The appellant, Miss Mapp, was prosecuted and tried before the Ohio Supreme Court of Ohio, where Mr. Justice Clark ruled that she be convicted for knowingly possessing certain lewd and lascivious books, pictures, and photographs in the violation of § 2905.34 of Ohio’s Revised Code (Justia, 2012).
On the 23rd day of May, 1957 three Cleveland police officers went to the appellant’s residence and forcibly searched her home. The police officers said that someone, wanted for questioning in connection to a recent bombing, was hiding and was believed to possess large amount of policy paraphernalia (Justia, 2012).
Upon the forcible and thorough search of the appellant residence, without clearly showing the search warrant, the police officers secured some obscene materials whose possession led to the prosecution, trial and ultimate conviction of the appellant (Justia, 2012).
The conviction of the appellant by the Ohio Supreme Court was informed by the Fourteenth Amendment of the State Crime Act that provides for the admissibility of “evidence obtained by unreasonable search and seizure (Justia, 2012).
The appeal hereby seeks to draw the court’s attention to the Fourth and Fifth Amendments, which the appellant believed to have been overlooked by the Ohio Supreme Court while making previous judgment on the above case.

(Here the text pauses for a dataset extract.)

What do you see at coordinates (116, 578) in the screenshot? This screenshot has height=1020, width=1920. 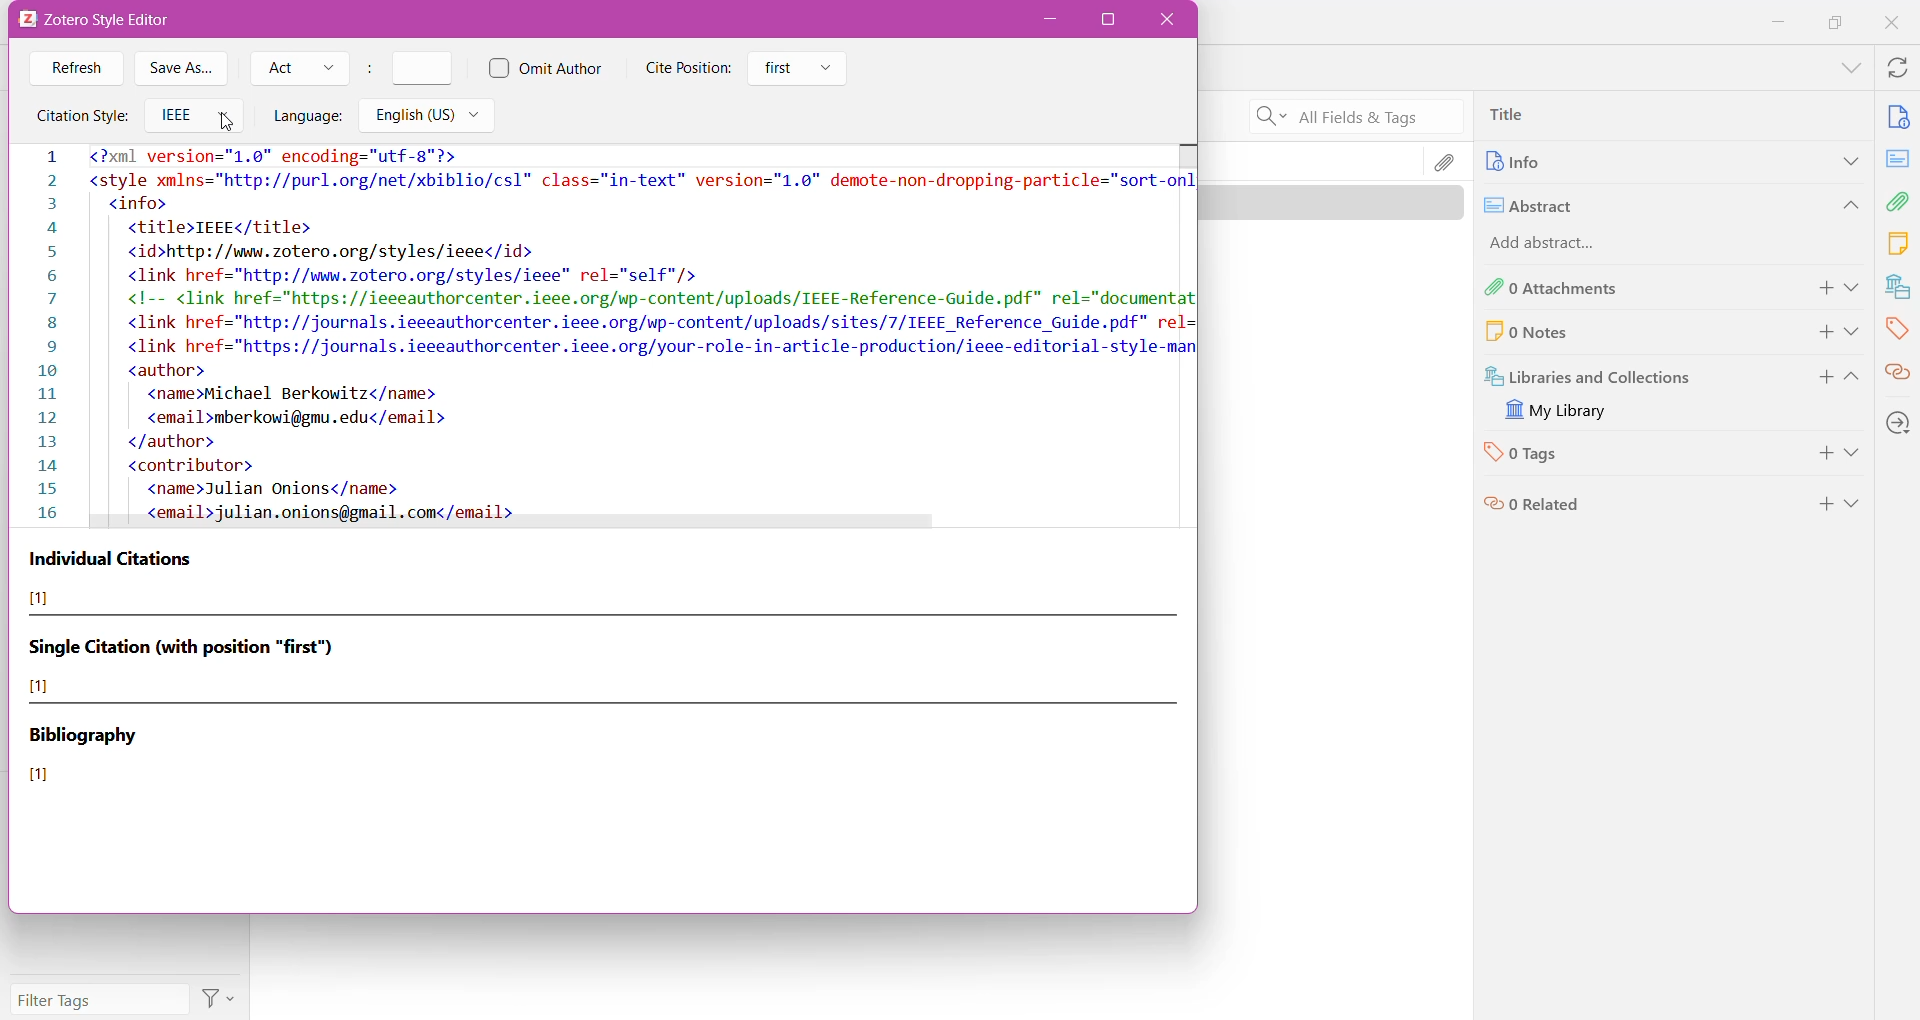 I see `Individual Citations details` at bounding box center [116, 578].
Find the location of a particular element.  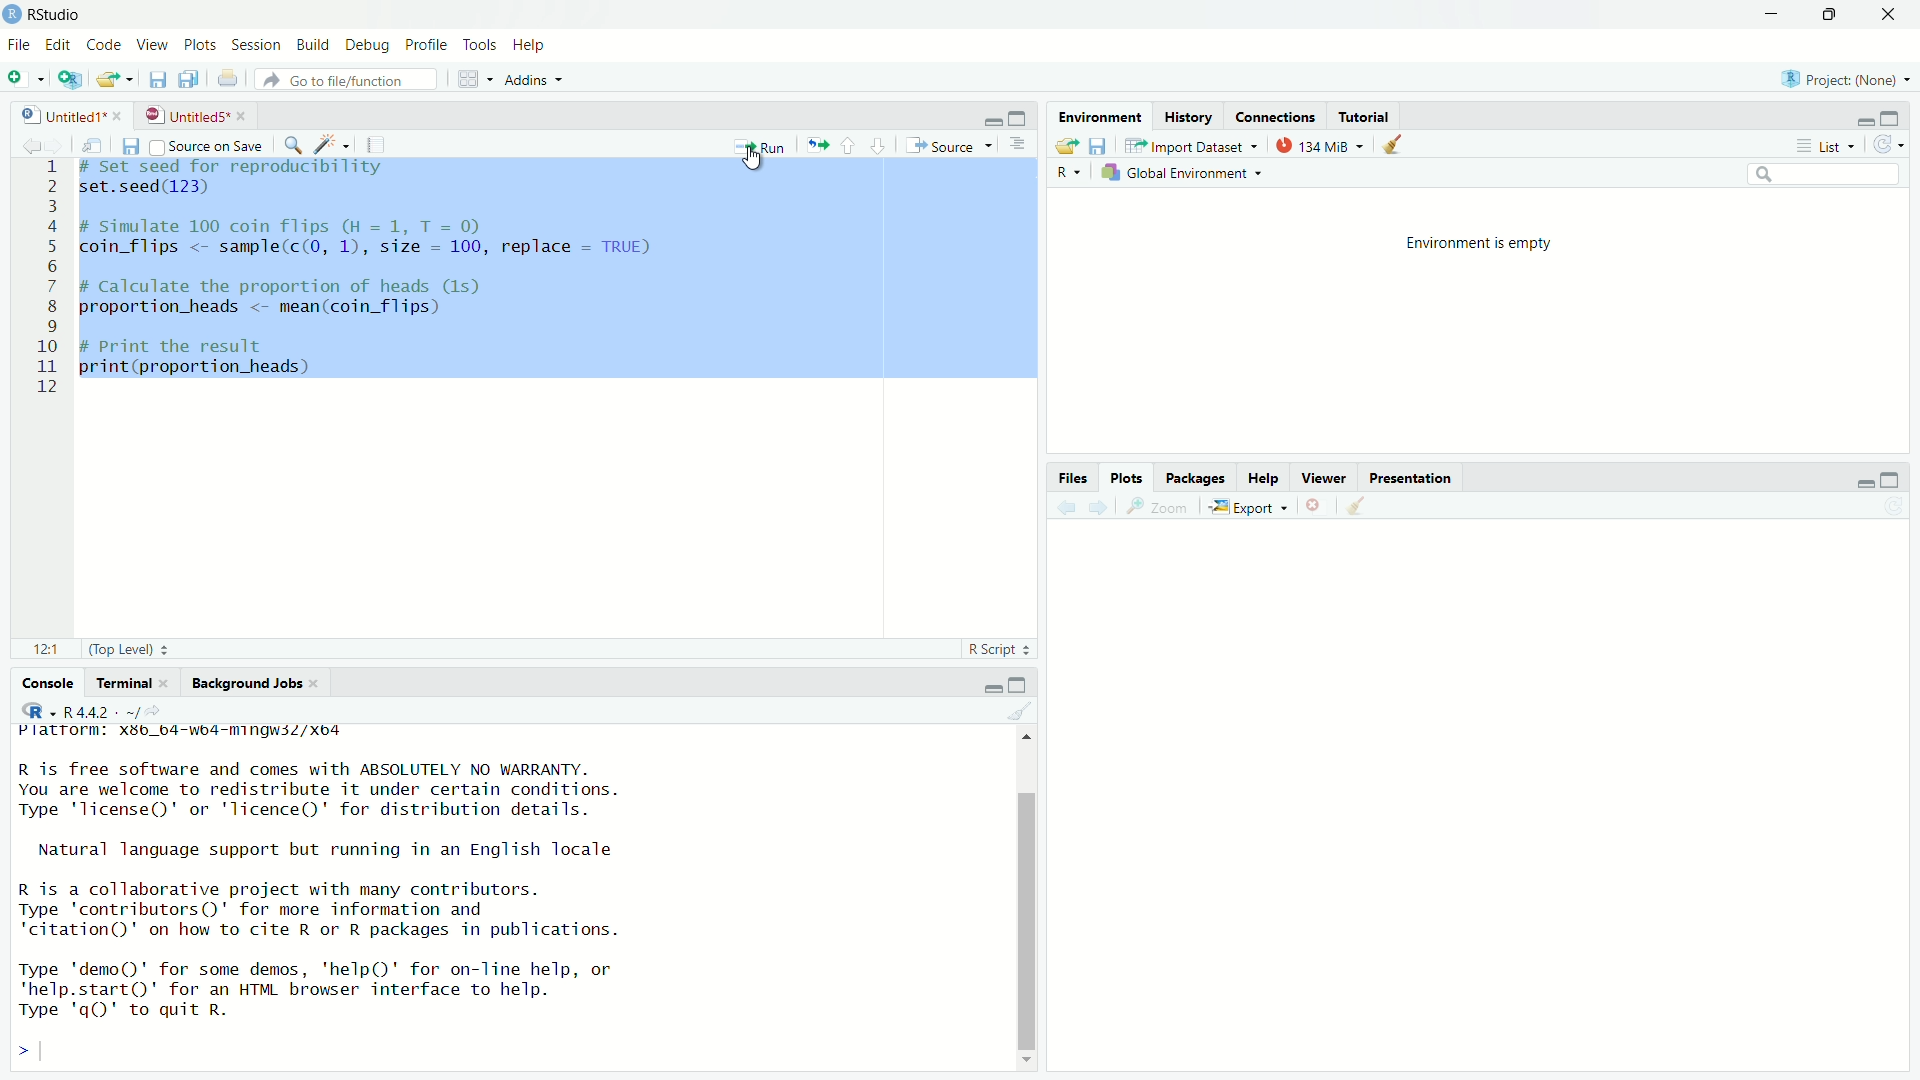

open an existing file is located at coordinates (114, 81).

The said Amendments “apply to all the invasions on the part of the government and its employees of the sanctity of a man’s home and the privacies of life.” The appellant therefore believes that the officers’ actions were “invasion of her indefeasible right of personal security, liberty and private property.” She therefore asks the court to carry out its duty of being “watchful for the constitutional rights of the citizens against any stealthy encroachments thereon (Justia, 2012).”

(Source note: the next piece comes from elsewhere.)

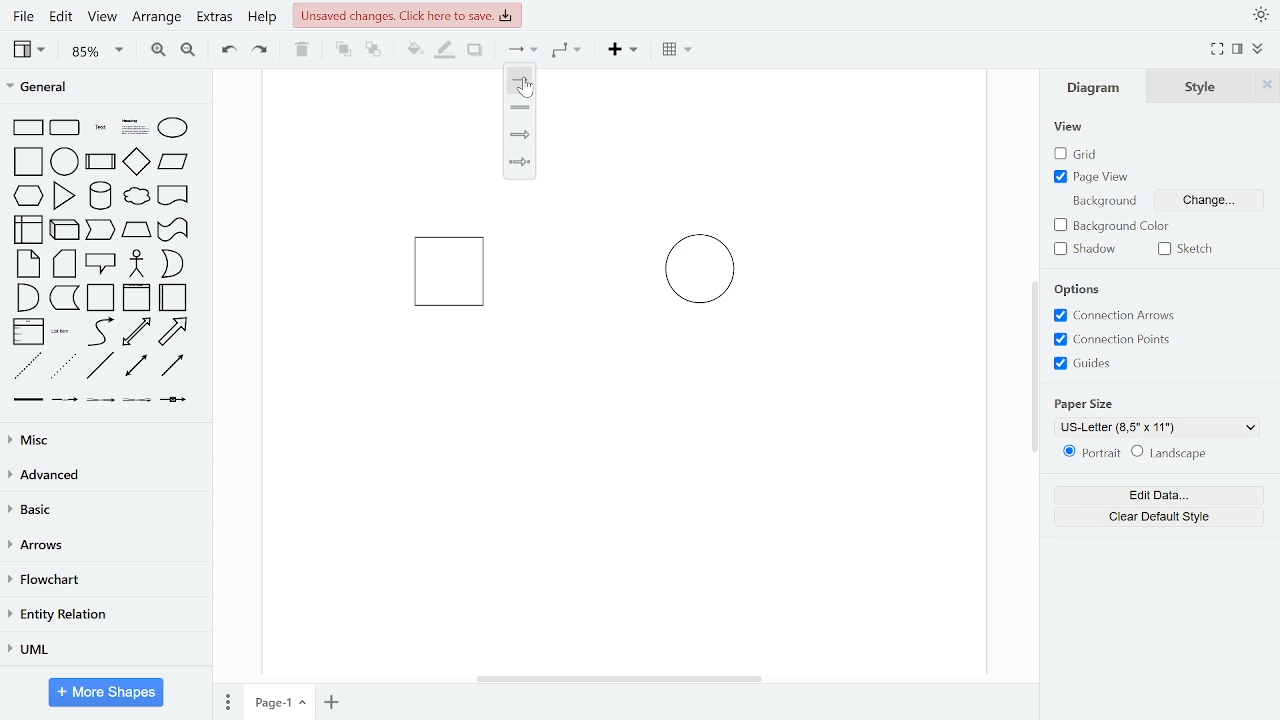 Image resolution: width=1280 pixels, height=720 pixels. What do you see at coordinates (521, 106) in the screenshot?
I see `link` at bounding box center [521, 106].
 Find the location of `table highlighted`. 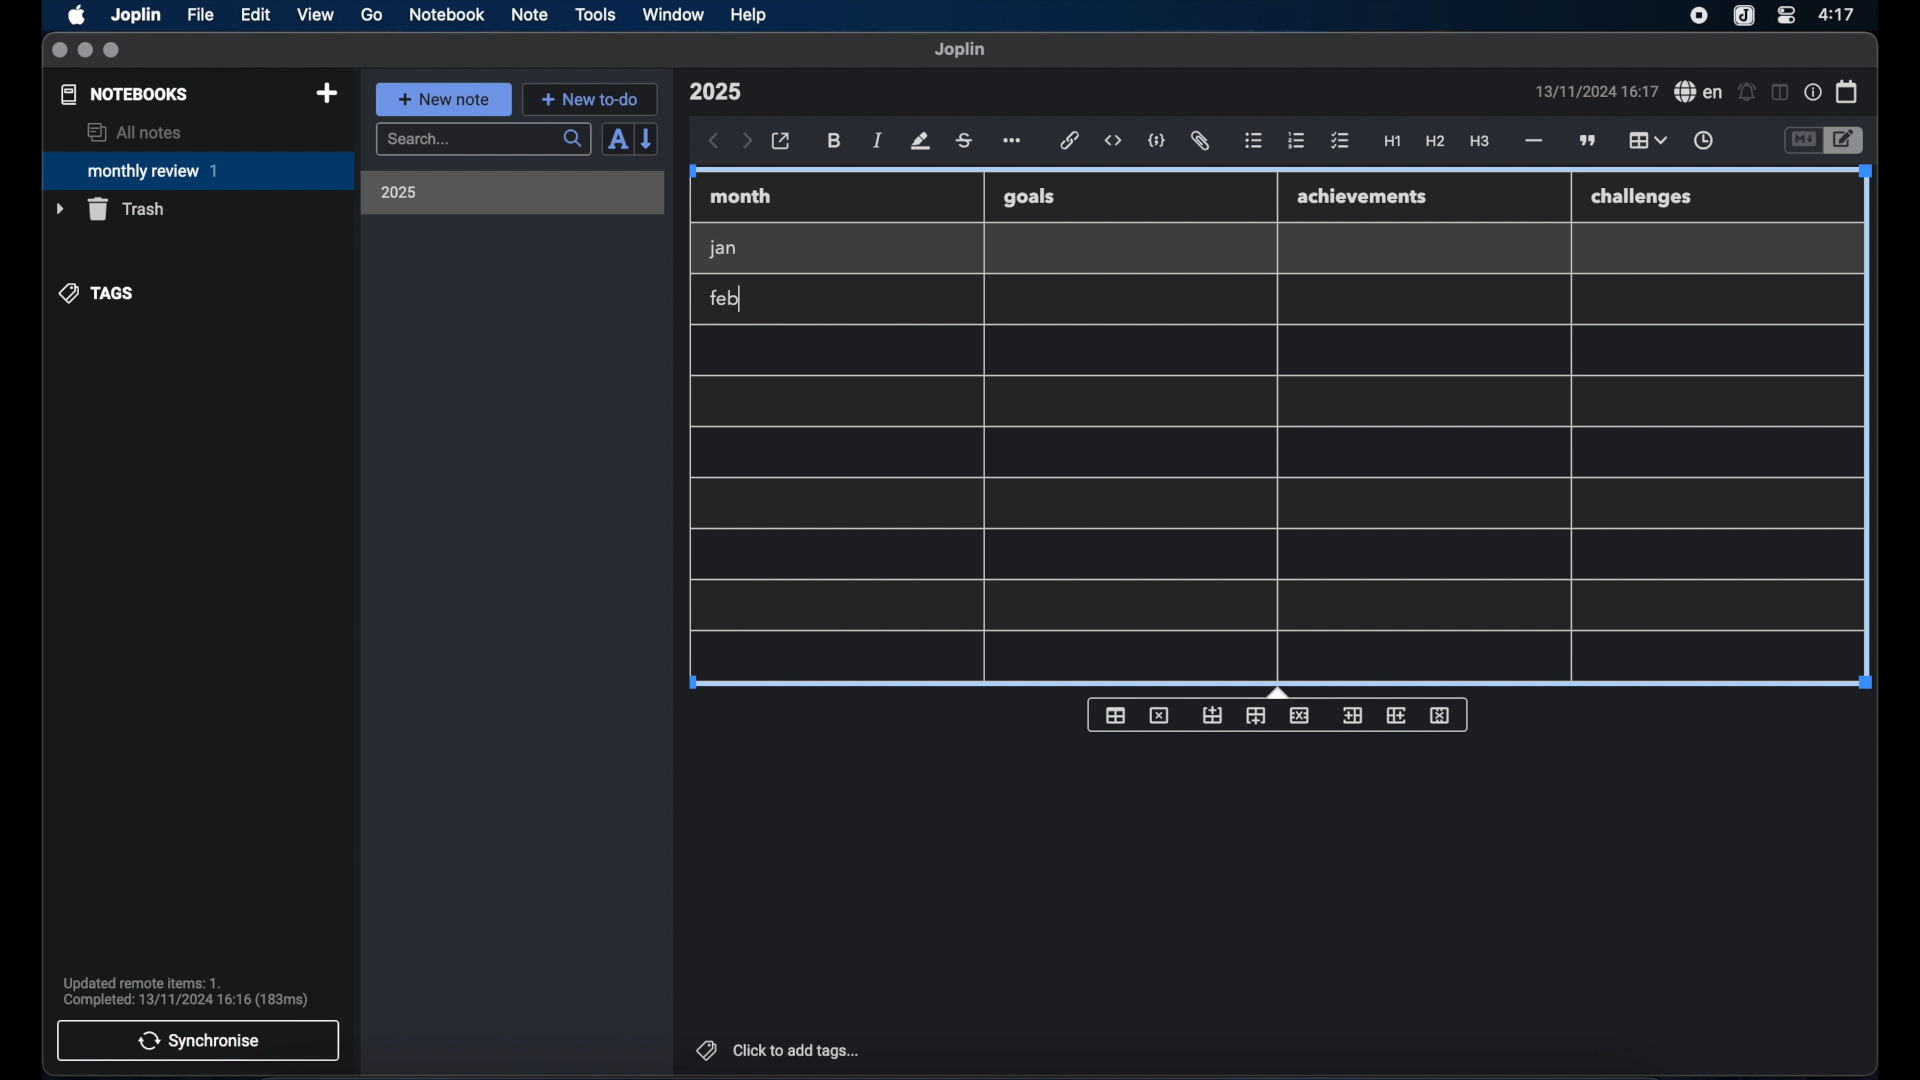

Did the police officers’ actions while securing the evidences violet Amendment IV, Amendment V, and Amendment XIV Section 1 of the United States Constitution? (Justia, 2012)
After critical consideration of the legal conditions surrounding the case, the court requested the Supreme Court to reexamine the case in accordance with the Amendment IV, Amendment V, and Amendment XIV Section 1 of the United States Constitution (Justia, 2012).
In sending back the case for reconsideration, the court reasons that the provision of Ohio’s § 2905.34 Revised Code is inconsistent with the rights of the free thought and expression that is protected by the Fourteenth Amendment (Justia, 2012).
The case was therefore remanded to the Ohio court to reexamine all the possible provisions applicable to the case (Justia, 2012).